In this article we'll explain what an HTTP 502 error code is and how you can troubleshoot it.
What's an HTTP 502
An HTTP 502 - bad gateway server error response code indicates that the server, while acting as a gateway or proxy, received an invalid response from the upstream server.
In typical Production scenarios, there are reverse-proxy or load-balancers in front of the server(s). Imagine that a client sent a request to the Server. However, the client can't do this directly, so it connects to the proxy, establishing the client > proxy connection. Then, the proxy creates the connection proxy-server. The HTTP 502 - bad gateway error occurs when either:
- The timeout of the proxy was reached prior to the request completion.

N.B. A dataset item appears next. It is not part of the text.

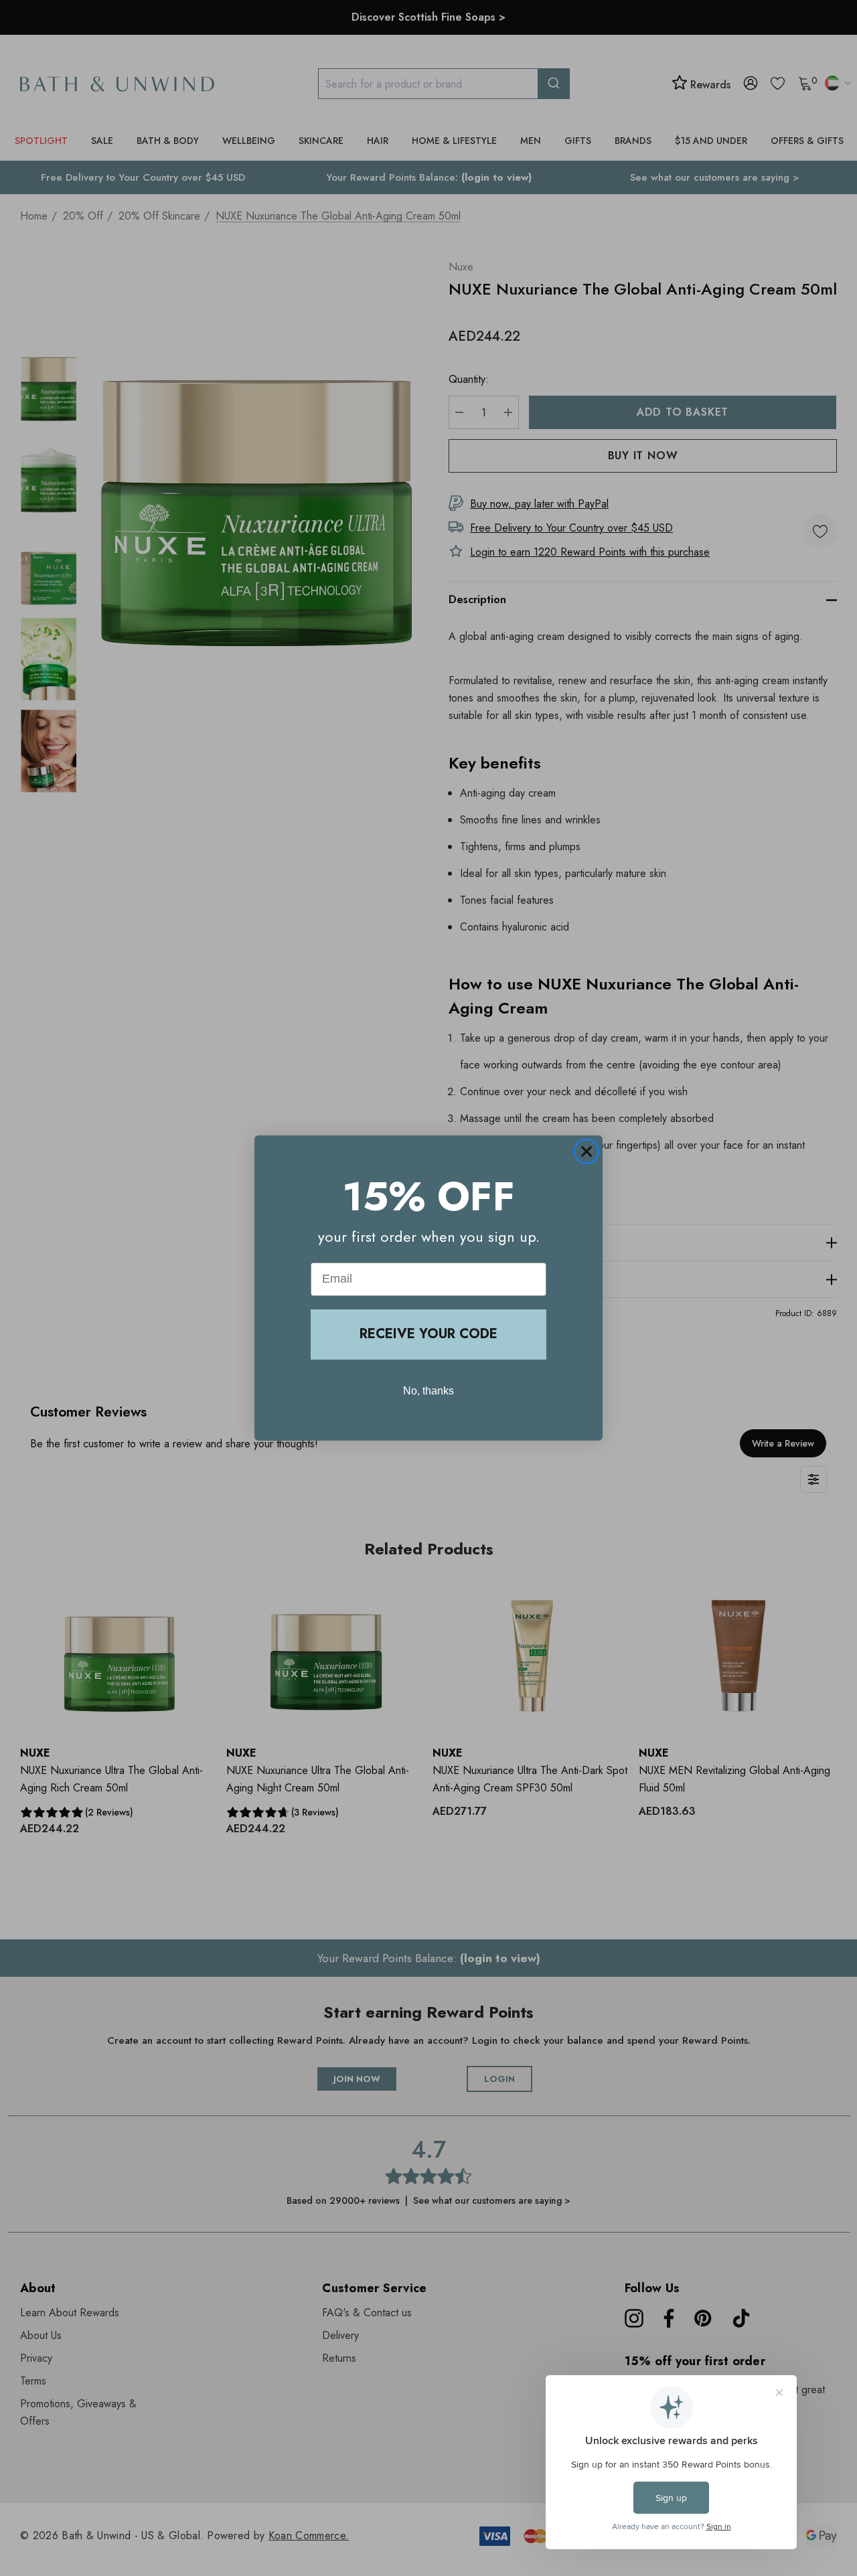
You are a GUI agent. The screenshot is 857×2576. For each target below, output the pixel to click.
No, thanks (428, 1390)
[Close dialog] (586, 1151)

- If the connection proxy > server drops.
- When the response from the server is invalid.
Most common causes
The issue may occur if the proxy has a shorter timeout than the server for that request. Imagine that for a particular request we set the server timeout to 5 minutes but the proxy server has a defined timeout of 3 minutes. If the request takes longer than the 3 minutes timeout defined at proxy level, the proxy will issue a 502 to the client.
Confirming a proxy timeout
To confirm whether there was a proxy timeout (or a timeout on any other network element), check the server access logs. In IIS access logs, you can see the Status Code of the message. If the Status Code isn't 502 on the server side, then this means that the 502 was issued by a network element.
To validate if the problem was a timeout, check the Duration of that same request and validate whether any of the network elements has a smaller timeout than what you observed.
Connection proxy > server dropped
If the Proxy > Server connection is dropped during the execution of the request, the 502 errors will occur. In this scenario, you may not see an entry for the request on the server-side in IIS access logs. It’s common to see errors related to either network or an application pool recycle/crash.
Confirming a dropped connection between the proxy and the server
- Check IIS access logs to confirm whether that request was served.
- Check Windows event viewer to validate whether there was any network-related error or an application pool recycle/crash. This will be under Windows logs > System.
The last (and typically harder to find) reason occurs when the requests aren't getting served because the timeout was reached while they're queued and/or have a small duration.
When there is a temporary and abnormal burst of requests, it may happen that the server(s) are unable to cope with such a big demand. Eventually, requests can become queued and the timeout of the proxy is reached without serving the request or the request has a very small duration of execution (at least, smaller than the timeout).
Confirming queued requests
The easiest way to prove this is by checking the access logs of both proxy and server. On those logs, you’ll see that the request duration in the proxy is much higher (and reached the proxy timeout) than the one from the server (there may not even be an entry for the request on the server).
Also, with monitoring tools, it’s possible to see the number of requests queued. Do note that queued requests don’t necessarily mean there will be 502 errors. This is why it’s recommended to check IIS access logs to confirm this hypothesis.